Sunday, March 13, 2011

Wandering with Wordsworth

A week ago, I couldn't have said I was really familiar with Wordsworth's poetry, but I could have given someone a standard blurb on Wordsworth at the level of the introduction to an encyclopedia article or the introduction in a survey class on English literature: (1) With Coleridge he published Lyrical Ballads, a book of poetry that essentially founded the Romantic movement in literature in the last years of the eighteenth century. (2) He said that poetry should come from the remembrance of great feelings at a later time of tranquility (or something to that effect -- I'm never good at remembering exact words). (3) And, in poems like "Nutting," he recommended drawing inspiration and peace from the contemplation of nature.

So, as I said in my last post, with only this scanty knowledge of the poet, I was surprised to come across his early sensational poems about ruined families and wayfarers traveling the world trying to find release from the guilt of their horrific sins. I never heard about this side of Wordsworth in literature-survey courses. My anthology's editor suggested that the real Wordsworth would show up in 1797, but in the last couple of days, reading further in my chronologically arranged anthology, I've reached the more famous poems like "Tintern Abbey," and Wordswirth still intersperses the nature poetry with shocking tales about guilt-ridden wanderers, like Peter Bell, who married twelve women on twelve whims and thinks nothing of beating a donkey fiercely just because he (Peter) has lost his way in the woods.

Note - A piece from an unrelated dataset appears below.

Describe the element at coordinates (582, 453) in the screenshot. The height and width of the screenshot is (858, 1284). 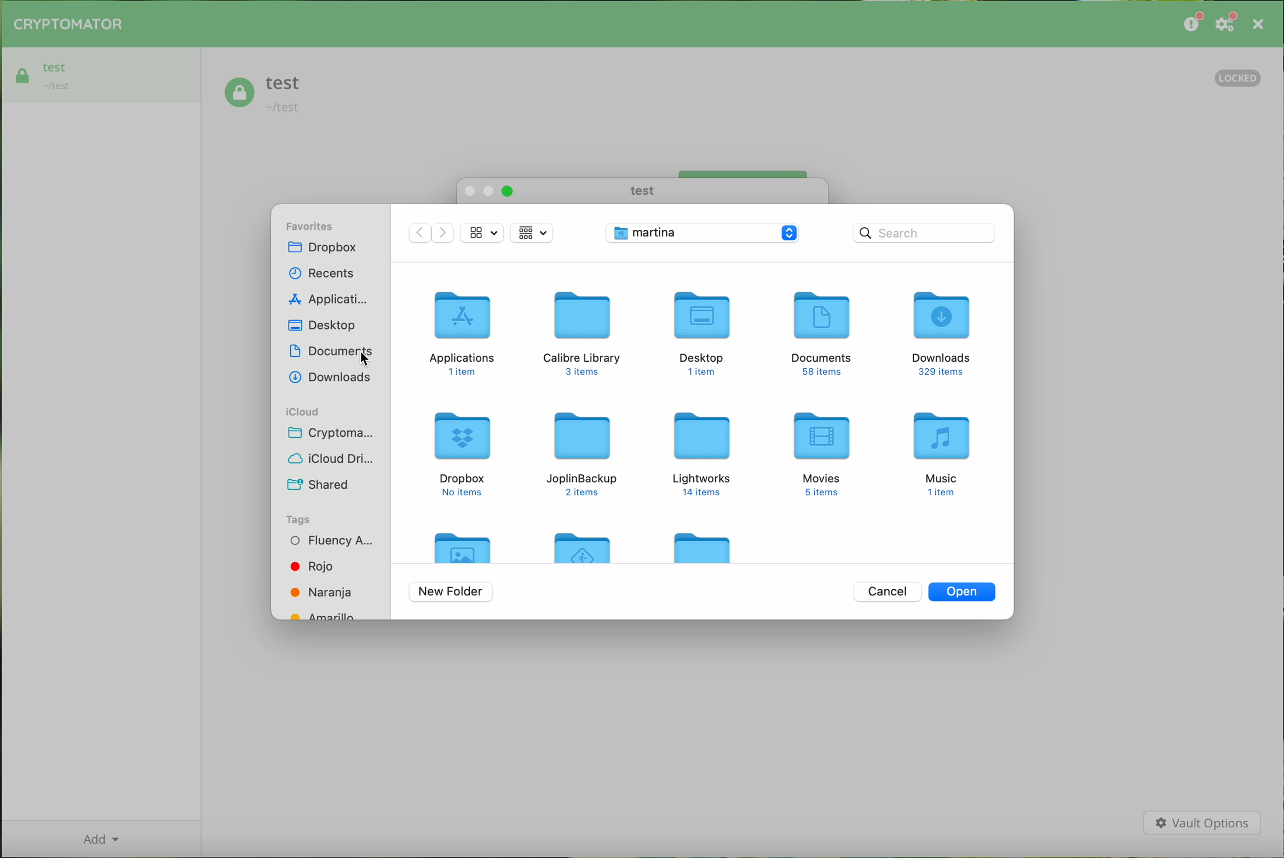
I see `JoplinBackup` at that location.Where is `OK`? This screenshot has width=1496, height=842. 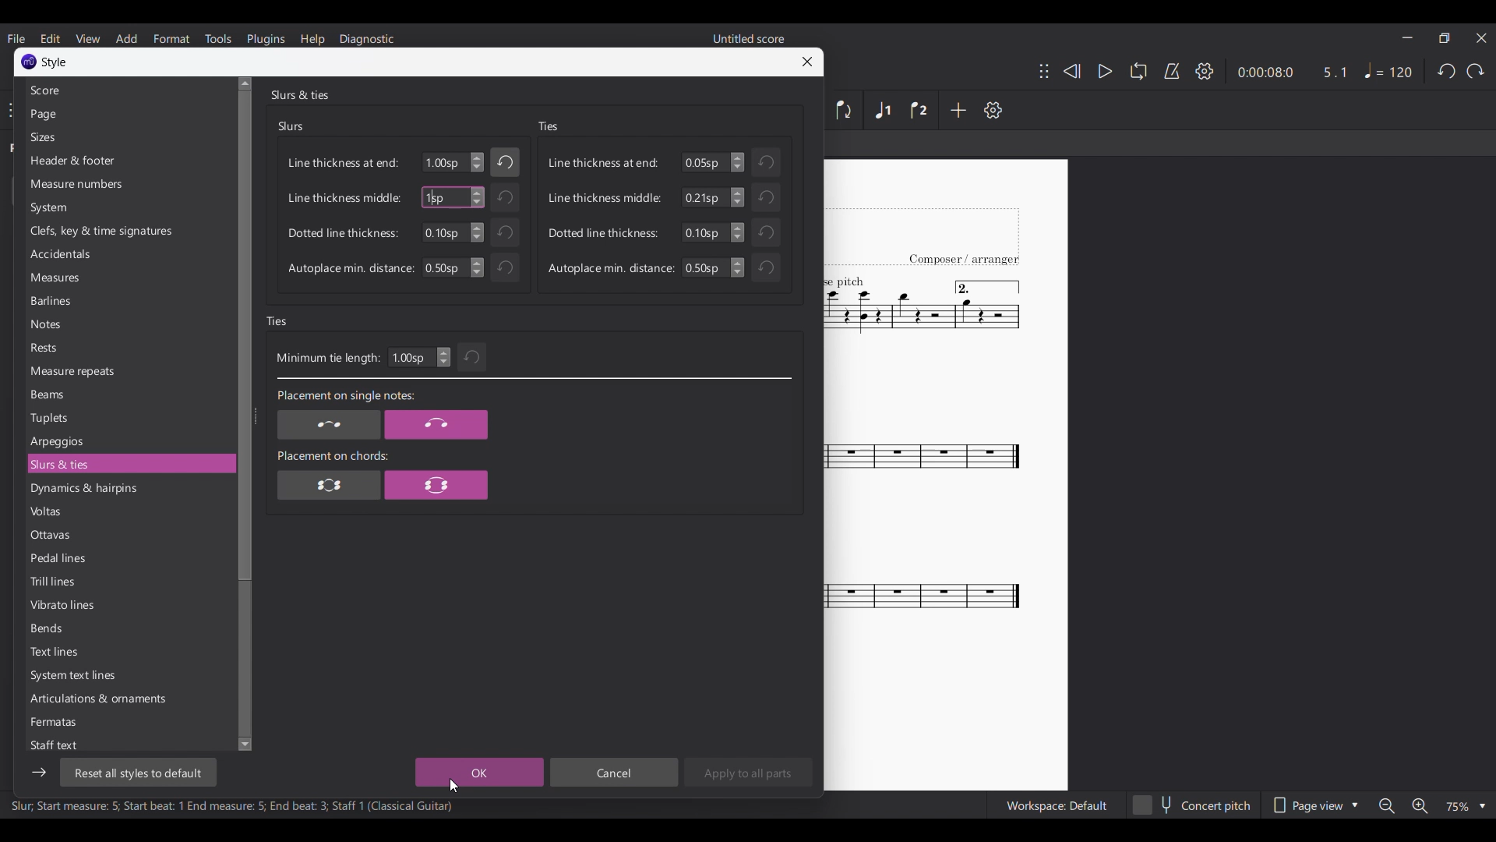
OK is located at coordinates (479, 771).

But while the two kinds of poem seem very different in tone -- some glowing with tranquility and others stained red with lurid crimes -- I notice they both usually deal with wanderers, especially people wandering in the woods. So now I'm wondering, when Wordsworth wanders to Tintern Abbey and sits under a tree quietly looking at the placid ruins, what hidden terrors of the heart is he trying to get away from? When he wanders through the woods with a basket in "Nutting," is he really just seeking nuts, or is he seeking absolution? Peter Bell, in a twist that surprised me this morning, thinks he is only seeking an easy way home but finds Jesus. Walking by a Methodist church, he hears the preacher exhorting the congregation to repent and receive God's forgiveness, and Peter knows he needs to do it. Then he looks at the donkey's back and, seeing the cross, feels that God is speaking to him directly. Might not Peter reflect Wordsworth's heart as much as the persona of "Tintern Abbey"? Perhaps both kinds of poem should be taught in school, since they complement each other so interestingly.

I, also, am wandering -- wandering through this poetry, curious about what I'll find. I notice that Wordsworth and his characters do not draw all their solace and divine lessons from scenes of nature. Peter learns from the leaves and from the water and from the cross on the donkey's back, but he also learns from the sermon of a Methodist preacher. And of course Wordsworth hopes that we will learn from his poetry. So human institutions and art also have their place in Wordsworth's Romantic view, right next to nature -- something else they didn't teach me in my literature courses. But then I'm only about one-fifth of the way through the book, and maybe I'll found out later that Wordsworth abandons the human interactions (and the shock lit) in order to concentrate on quiet encounters with the Divine in the wild.

But for me Wordsworthian epiphanies come through human artifacts as well as God's handiwork, so I hope both sources of inspiration remain. I read "Peter Bell" this morning as I wandered yet another way: walking around the town of Norwich, CT. Passing what looked like an abandoned church, I heard bells from the steeple playing "When I Survey the Wondrous Cross." The melody became clear to me just as I read about Peter surveying the wondrous cross on the donkey's back, and I think I experienced something like the feelings Wordsworth so highly prized and wondered also that I had the experience not by a lake in the woods but on a concrete sidewalk next to a dusty, boarded-up building, while listening to music composed by a man. I think the purveyors of the music must not have felt anything like what I did, though, because they cut the recording off abruptly in the middle of a phrase. But then I've heard this kind of disregard for musical integrity before in church and am not surprised to find a lack of aesthetic sensibility in someone who uses recordings for church music.